==== GIVEN RECORDS ====

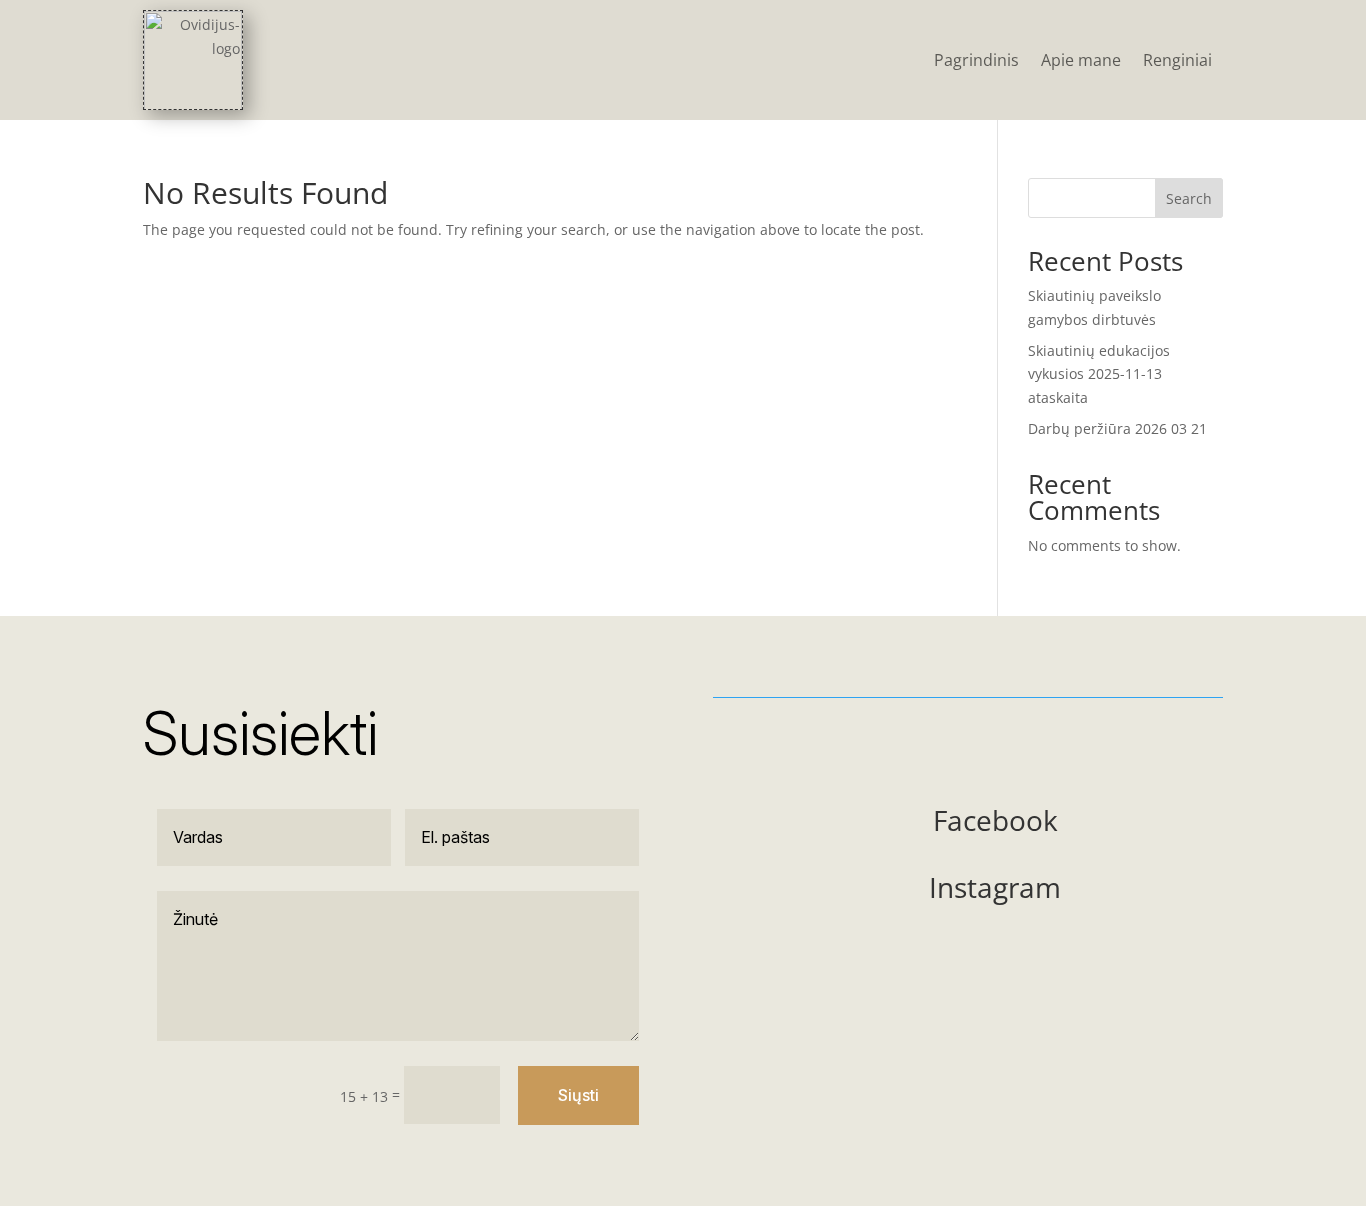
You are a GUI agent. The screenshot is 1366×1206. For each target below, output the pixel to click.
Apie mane (1081, 60)
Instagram (995, 887)
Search (1189, 198)
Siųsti (578, 1095)
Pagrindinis (976, 60)
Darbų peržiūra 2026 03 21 (1117, 428)
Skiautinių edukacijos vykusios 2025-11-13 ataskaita (1099, 374)
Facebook (995, 820)
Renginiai (1177, 60)
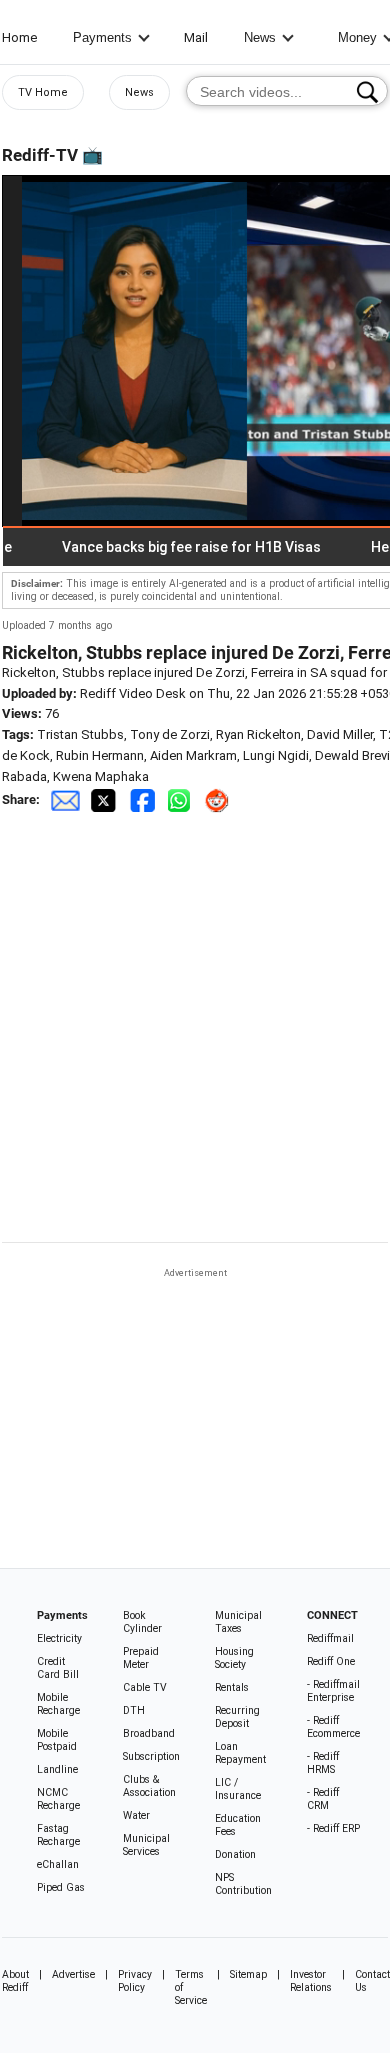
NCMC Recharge (58, 1799)
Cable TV (145, 1687)
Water (136, 1815)
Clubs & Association (149, 1786)
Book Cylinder (142, 1622)
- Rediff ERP (333, 1828)
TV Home (43, 92)
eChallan (58, 1864)
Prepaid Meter (141, 1658)
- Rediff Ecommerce (333, 1727)
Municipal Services (146, 1845)
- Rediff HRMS (323, 1763)
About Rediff (15, 1981)
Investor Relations (311, 1981)
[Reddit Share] (219, 799)
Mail (196, 37)
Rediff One (331, 1661)
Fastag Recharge (58, 1835)
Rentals (232, 1687)
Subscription (151, 1756)
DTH (134, 1710)
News (260, 37)
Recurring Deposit (237, 1717)
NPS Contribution (243, 1884)
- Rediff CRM (323, 1799)
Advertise (73, 1974)
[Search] (367, 92)
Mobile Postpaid (57, 1740)
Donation (235, 1854)
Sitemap (248, 1974)
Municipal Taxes (238, 1622)
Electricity (59, 1638)
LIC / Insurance (238, 1789)
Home (19, 37)
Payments (102, 37)
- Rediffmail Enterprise (333, 1691)
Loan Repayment (240, 1753)
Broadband (149, 1733)
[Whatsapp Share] (183, 799)
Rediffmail (330, 1638)
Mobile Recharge (58, 1704)
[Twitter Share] (105, 799)
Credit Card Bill (58, 1668)
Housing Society (234, 1658)
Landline (57, 1769)
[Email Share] (65, 799)
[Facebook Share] (144, 799)
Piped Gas (61, 1887)
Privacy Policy (135, 1981)
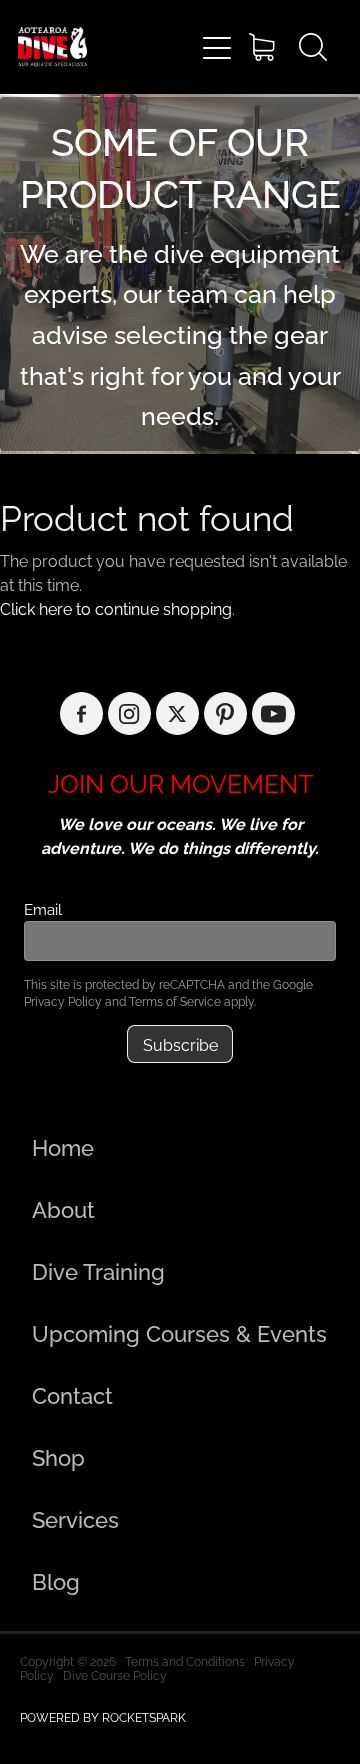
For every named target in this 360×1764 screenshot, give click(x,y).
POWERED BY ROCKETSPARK (103, 1716)
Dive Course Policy (115, 1674)
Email (43, 908)
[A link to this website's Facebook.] (81, 713)
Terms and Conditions (185, 1660)
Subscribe (180, 1044)
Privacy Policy (63, 1000)
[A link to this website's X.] (177, 713)
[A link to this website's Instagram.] (129, 713)
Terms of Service (175, 1000)
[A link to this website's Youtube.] (273, 713)
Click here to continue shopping (116, 608)
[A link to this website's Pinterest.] (225, 713)
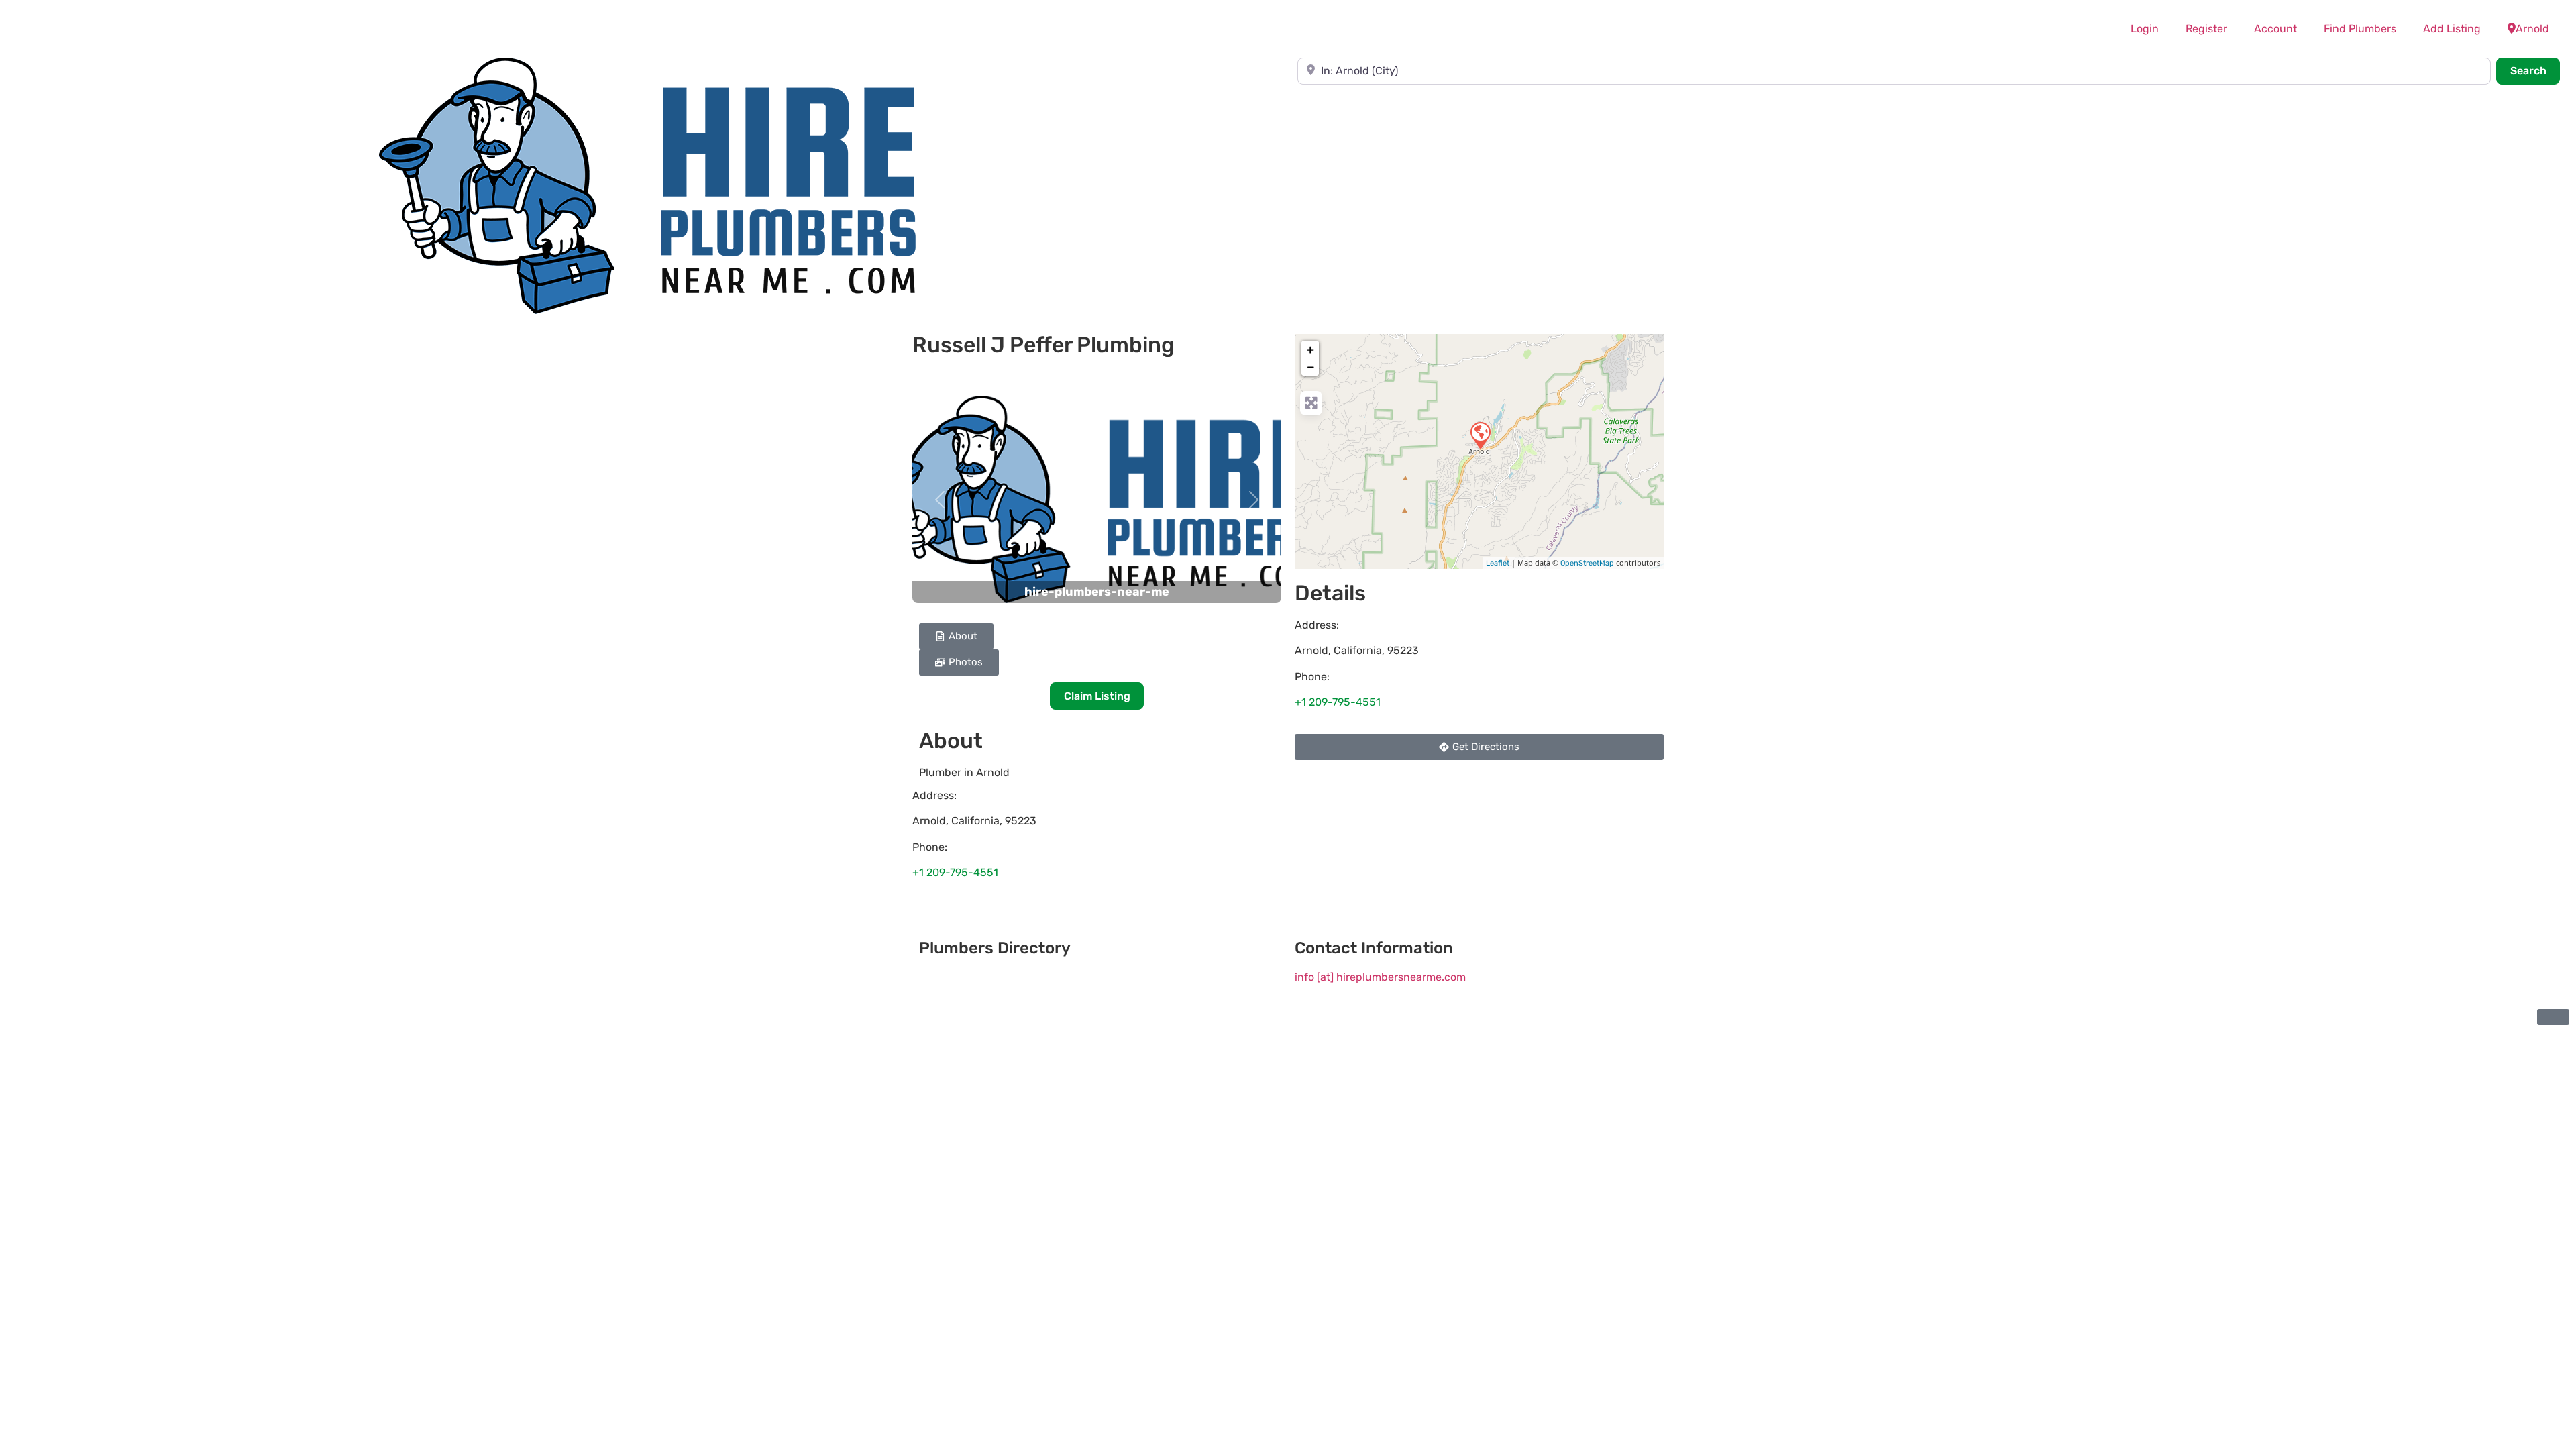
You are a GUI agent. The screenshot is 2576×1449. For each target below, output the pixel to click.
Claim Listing (1097, 696)
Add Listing (2452, 28)
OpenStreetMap (1587, 563)
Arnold (2532, 28)
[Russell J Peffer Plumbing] (1480, 434)
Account (2275, 28)
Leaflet (1497, 563)
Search (2535, 70)
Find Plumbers (2360, 28)
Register (2206, 28)
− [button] (1311, 367)
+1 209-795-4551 (955, 872)
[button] (940, 499)
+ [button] (1310, 349)
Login (2145, 28)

====

Text only, no pictures: please print exactly the lines above from the line with "- Rediffmail Enterprise (333, 1691)" up to and including the line with "Dive Course Policy (115, 1674)", and nothing else.

- Rediffmail Enterprise (333, 1691)
Loan Repayment (240, 1753)
Broadband (149, 1733)
[Whatsapp Share] (183, 799)
Rediffmail (330, 1638)
Mobile Recharge (58, 1704)
[Twitter Share] (105, 799)
Credit Card Bill (58, 1668)
Housing Society (234, 1658)
Landline (57, 1769)
[Email Share] (65, 799)
[Facebook Share] (144, 799)
Piped Gas (61, 1887)
Privacy Policy (135, 1981)
For every named target in this 360×1764 screenshot, give click(x,y).
POWERED BY ROCKETSPARK (103, 1716)
Dive Course Policy (115, 1674)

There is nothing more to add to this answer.